The commission issued the decision last week, upholding the finding that Interfor committed eight contraventions of the Forest and Range Practices Act with the logging between 2012 and 2016 in the Arrow Lakes area of southeastern B.C.
The timber had a market value of about $4.4 million, and the estimated economic benefit was more than $1.8 million after subtracting the company's costs, it said.
Interfor's forest stewardship plan for the area stipulated that logging should not take place in old-growth management areas except in certain circumstances with documented rationale, said the decision posted to the commission's website.
It said Interfor's site plans for the eight cut blocks didn't meet those requirements, including a failure to provide reasoning for logging the old-growth areas.

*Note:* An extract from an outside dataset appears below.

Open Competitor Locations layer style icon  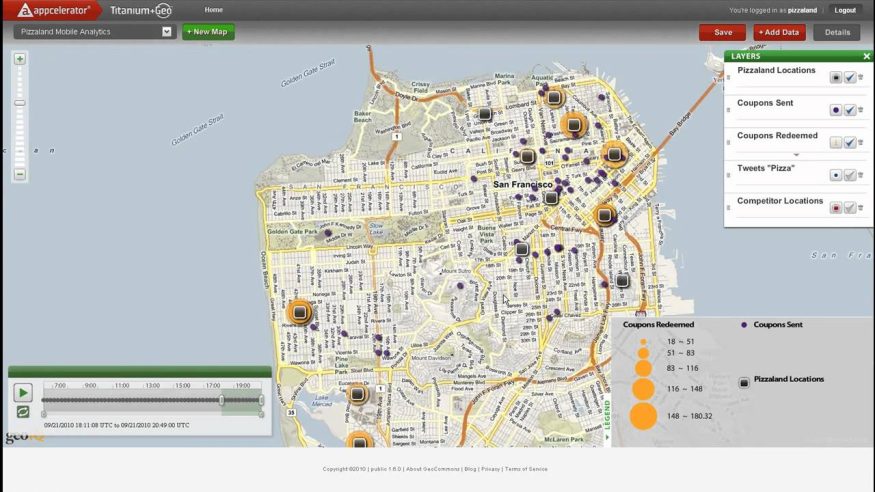(x=836, y=208)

Instead, it said the configuration of the cut blocks "indicates that the harvesting of (old-growth management areas) was a goal for Interfor, rather than confining such harvesting to exceptional circumstances," as required by the stewardship plan.
However, the panel set the fine at $280,000, down from $360,000 initially levied by a Forests Ministry district manager in 2022.
The decision notes that manager found no indication that the company based in Burnaby, B.C., deliberately ignored the requirements laid out in the plan.
The estimated volume of timber harvested from the old-growth areas was about 38,000 cubic metres, spanning 82 hectares, the decision said.